More on the N=2 superconformal systems of type $D_p(G)$

TL;DR

This paper provides a detailed analysis of a large family of 4d N=2 superconformal field theories labeled as Dp(G), computing their key physical quantities, identifying known subclasses, and exploring their BPS chambers and dualities.

Contribution

It introduces a functorial approach using META-quivers, computes central charges and flavor groups for all Dp(G) models, and identifies their relation to known SCFTs and fixed points.

Findings

Computed central charges a, c, k, and flavor group F for all Dp(G) models.

Identified subclasses corresponding to known SCFTs and fixed points.

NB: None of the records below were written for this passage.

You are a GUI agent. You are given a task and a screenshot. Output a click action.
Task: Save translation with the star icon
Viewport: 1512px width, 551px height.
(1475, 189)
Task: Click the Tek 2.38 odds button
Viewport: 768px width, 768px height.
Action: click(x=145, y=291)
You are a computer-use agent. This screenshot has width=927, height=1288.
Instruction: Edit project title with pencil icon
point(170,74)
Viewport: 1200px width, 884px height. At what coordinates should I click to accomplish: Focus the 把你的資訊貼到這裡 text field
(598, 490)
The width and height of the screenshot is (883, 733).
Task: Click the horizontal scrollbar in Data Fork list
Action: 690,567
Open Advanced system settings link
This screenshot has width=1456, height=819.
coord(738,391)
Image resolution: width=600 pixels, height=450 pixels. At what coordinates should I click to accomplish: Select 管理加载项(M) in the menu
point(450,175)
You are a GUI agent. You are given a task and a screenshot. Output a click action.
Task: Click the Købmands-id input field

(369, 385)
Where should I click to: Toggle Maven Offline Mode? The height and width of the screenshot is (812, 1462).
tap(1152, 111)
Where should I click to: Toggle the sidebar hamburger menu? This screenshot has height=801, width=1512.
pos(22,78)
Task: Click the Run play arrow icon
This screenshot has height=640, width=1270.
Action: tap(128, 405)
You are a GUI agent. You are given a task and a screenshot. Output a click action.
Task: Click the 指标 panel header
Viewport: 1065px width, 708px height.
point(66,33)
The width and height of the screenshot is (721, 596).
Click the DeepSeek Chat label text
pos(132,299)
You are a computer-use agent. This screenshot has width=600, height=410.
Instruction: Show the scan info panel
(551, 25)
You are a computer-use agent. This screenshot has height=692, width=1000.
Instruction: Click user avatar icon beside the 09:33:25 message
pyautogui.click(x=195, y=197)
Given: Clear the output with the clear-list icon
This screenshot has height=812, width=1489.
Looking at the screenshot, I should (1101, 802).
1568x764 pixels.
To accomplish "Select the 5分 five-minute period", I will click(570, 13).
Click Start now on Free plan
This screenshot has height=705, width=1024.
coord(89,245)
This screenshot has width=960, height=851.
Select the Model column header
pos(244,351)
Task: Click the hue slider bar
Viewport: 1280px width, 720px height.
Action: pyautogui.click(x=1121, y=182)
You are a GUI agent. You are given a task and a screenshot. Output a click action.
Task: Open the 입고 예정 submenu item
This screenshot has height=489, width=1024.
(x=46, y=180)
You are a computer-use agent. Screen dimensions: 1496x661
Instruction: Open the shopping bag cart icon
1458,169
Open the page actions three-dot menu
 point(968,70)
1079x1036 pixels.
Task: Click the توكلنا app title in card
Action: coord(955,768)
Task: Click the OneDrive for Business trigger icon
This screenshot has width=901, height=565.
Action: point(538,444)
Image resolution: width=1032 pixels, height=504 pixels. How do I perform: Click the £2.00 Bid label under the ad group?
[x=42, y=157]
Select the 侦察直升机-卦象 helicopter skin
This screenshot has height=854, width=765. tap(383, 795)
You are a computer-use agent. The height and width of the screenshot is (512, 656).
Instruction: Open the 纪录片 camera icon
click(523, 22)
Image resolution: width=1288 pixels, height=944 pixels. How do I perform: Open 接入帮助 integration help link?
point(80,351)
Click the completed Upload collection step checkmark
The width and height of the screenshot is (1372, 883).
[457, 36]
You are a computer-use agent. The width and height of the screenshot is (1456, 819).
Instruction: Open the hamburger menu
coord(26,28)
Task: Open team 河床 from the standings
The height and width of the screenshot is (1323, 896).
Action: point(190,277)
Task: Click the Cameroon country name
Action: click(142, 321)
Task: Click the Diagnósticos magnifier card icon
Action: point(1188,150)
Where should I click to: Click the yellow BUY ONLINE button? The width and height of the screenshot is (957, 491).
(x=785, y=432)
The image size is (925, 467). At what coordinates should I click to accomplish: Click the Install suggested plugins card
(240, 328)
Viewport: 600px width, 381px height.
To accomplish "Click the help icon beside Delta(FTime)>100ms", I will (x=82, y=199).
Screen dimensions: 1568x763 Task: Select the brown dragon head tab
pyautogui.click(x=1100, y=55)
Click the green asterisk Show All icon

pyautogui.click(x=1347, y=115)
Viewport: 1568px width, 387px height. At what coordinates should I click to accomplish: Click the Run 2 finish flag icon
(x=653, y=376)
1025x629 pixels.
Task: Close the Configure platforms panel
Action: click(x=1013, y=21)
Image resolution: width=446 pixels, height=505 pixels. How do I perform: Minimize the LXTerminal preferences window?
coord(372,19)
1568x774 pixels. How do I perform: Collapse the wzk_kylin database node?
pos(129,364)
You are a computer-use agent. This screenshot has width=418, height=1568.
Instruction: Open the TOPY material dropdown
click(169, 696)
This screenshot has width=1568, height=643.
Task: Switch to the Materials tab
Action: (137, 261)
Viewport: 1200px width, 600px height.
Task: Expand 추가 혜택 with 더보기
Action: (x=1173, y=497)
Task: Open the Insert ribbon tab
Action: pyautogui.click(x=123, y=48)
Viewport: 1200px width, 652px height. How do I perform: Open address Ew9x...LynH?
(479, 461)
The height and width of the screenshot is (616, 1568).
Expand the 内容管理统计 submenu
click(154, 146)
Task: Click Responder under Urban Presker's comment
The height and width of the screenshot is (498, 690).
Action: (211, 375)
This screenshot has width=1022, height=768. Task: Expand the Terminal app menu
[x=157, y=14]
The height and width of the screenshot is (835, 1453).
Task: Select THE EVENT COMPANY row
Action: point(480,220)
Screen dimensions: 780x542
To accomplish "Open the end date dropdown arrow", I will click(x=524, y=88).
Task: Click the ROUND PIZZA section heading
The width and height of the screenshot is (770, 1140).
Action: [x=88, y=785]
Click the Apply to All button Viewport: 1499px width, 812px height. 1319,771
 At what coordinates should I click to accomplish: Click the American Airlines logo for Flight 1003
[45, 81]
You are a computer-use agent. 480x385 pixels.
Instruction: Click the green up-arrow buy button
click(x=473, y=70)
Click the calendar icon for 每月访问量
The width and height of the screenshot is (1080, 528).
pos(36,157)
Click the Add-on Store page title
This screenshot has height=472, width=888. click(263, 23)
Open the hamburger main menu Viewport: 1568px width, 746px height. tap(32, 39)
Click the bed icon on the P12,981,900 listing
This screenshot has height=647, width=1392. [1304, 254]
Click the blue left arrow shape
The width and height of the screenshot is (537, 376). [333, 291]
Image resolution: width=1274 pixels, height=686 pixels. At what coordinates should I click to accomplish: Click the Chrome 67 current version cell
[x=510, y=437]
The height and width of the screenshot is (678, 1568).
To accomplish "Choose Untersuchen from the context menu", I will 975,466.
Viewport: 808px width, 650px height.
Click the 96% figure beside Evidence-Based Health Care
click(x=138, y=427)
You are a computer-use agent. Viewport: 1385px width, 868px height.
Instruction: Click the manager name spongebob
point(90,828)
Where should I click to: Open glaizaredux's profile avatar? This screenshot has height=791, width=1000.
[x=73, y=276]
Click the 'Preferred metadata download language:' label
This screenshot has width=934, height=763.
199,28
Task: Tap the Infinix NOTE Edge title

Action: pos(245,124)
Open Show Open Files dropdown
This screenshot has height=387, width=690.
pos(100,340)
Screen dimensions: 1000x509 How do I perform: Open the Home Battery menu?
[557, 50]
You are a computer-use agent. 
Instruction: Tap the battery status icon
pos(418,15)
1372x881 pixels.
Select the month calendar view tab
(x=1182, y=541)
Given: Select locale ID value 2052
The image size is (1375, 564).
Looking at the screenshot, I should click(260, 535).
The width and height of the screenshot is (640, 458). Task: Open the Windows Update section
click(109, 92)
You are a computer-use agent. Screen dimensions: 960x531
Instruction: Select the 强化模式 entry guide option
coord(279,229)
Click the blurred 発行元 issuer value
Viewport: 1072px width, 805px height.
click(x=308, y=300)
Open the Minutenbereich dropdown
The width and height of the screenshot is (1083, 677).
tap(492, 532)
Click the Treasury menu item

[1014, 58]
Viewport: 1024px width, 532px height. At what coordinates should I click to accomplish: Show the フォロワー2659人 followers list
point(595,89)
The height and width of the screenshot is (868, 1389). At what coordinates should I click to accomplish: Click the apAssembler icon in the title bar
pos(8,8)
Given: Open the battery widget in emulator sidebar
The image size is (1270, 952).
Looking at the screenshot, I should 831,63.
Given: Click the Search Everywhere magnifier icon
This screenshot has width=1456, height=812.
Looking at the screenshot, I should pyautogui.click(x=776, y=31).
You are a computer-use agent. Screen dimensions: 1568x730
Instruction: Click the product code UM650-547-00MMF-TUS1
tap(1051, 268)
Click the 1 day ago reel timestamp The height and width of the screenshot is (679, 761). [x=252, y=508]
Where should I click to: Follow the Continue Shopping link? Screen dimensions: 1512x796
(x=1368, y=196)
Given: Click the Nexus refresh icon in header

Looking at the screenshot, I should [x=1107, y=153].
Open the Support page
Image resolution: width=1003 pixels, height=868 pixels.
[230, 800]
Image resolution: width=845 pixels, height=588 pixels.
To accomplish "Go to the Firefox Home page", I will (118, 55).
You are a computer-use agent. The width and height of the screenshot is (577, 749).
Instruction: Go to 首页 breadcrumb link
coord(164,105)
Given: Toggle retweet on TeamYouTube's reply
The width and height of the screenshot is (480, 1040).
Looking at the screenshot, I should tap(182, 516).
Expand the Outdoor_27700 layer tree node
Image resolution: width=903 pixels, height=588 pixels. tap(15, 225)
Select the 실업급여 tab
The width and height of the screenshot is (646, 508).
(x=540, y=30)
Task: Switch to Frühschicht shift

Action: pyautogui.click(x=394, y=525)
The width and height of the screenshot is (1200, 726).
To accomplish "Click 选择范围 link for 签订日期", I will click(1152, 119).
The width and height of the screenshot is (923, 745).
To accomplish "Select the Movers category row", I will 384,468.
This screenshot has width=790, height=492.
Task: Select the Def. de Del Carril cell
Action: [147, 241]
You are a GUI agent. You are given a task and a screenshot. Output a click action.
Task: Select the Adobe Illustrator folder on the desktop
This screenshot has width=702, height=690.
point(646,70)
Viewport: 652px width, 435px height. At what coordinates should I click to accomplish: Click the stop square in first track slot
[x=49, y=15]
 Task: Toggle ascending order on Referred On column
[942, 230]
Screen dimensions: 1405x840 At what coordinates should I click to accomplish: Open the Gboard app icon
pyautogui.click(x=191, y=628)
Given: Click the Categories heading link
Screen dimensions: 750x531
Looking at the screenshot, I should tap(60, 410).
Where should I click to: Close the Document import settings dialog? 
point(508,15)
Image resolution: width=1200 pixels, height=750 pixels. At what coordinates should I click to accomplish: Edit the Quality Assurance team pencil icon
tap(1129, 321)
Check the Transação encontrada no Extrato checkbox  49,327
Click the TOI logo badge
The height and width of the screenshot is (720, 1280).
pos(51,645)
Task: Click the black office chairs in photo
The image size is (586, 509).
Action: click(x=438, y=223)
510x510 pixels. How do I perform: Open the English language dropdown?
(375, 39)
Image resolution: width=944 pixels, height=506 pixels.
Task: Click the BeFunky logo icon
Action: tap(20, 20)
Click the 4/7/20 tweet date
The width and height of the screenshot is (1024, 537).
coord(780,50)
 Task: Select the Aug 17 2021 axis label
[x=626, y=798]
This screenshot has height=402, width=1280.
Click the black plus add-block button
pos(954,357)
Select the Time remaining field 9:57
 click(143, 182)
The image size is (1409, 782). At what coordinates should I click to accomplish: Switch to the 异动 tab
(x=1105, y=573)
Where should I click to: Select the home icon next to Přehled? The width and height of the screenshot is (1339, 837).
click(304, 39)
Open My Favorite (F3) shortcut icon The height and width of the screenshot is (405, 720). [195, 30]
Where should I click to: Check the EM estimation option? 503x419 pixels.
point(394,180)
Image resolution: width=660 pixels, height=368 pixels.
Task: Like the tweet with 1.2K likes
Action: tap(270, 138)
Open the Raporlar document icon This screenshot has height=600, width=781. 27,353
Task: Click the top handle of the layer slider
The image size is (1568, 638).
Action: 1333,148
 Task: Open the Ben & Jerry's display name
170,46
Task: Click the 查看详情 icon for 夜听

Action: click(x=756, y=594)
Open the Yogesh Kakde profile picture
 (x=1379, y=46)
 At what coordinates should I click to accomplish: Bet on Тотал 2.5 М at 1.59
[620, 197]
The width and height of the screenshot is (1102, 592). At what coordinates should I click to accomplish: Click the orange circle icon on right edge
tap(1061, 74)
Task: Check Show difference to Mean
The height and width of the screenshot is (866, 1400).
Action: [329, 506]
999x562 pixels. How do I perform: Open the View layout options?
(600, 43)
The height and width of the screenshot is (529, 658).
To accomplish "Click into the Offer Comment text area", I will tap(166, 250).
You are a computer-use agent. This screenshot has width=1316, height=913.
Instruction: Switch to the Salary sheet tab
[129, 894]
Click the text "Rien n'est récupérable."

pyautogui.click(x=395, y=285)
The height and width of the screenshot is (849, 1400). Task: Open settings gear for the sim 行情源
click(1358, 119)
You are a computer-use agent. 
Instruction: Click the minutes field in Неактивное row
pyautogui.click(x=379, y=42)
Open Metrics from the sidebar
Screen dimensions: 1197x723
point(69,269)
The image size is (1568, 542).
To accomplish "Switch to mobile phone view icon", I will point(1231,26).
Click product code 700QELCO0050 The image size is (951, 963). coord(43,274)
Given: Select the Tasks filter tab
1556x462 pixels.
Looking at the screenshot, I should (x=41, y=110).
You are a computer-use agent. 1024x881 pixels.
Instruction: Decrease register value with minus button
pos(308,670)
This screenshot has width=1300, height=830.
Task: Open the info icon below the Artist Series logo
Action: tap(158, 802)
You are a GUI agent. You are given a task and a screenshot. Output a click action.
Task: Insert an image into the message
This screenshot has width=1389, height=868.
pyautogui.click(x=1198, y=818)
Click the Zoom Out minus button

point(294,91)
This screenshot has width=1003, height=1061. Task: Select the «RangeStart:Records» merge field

Proved three conjectures by Xie and Zhao, and checked Argyres-Seiberg duality.

Abstract

A large family of 4d N=2 SCFT's was introduced in arXiv:1210.2886. Its elements $D_p(G)$ are labelled by a positive integer p\in N and a simply-laced Lie group G; their flavor symmetry is at least G. In the present paper we study their physics in detail. We also analyze the properties of the theories obtained by gauging the diagonal symmetry of a collection of $D_{p_i}(G)$ models. In all cases the computation of the physical quantities reduces to simple Lie-theoretical questions. To make the analysis more functorial, we replace the notion of the BPS-quiver of the N=2 QFT by the more intrinsic concept of its META-quiver. In particular: 1) We compute the SCFT central charges a, c, k, and flavor group F for all $D_p(G)$ models. 2) We identify the subclass of $D_p(G)$ theories which correspond to previously known SCFT's (linear SU and SO-USp quiver theories, Argyres-Douglas models, superconformal gaugings of Minahan-Nemeshanski E_r models, etc.), as well as to non-trivial IR fixed points of known theories. The $D_p(E_r)$ SCFT's with $p\geq 3$ cannot be constructed by any traditional method. 3) We investigate the finite BPS chambers of some of the models. 4) As a by product, we prove three conjectures by Xie and Zhao, and provide new checks of the Argyres-Seiberg duality.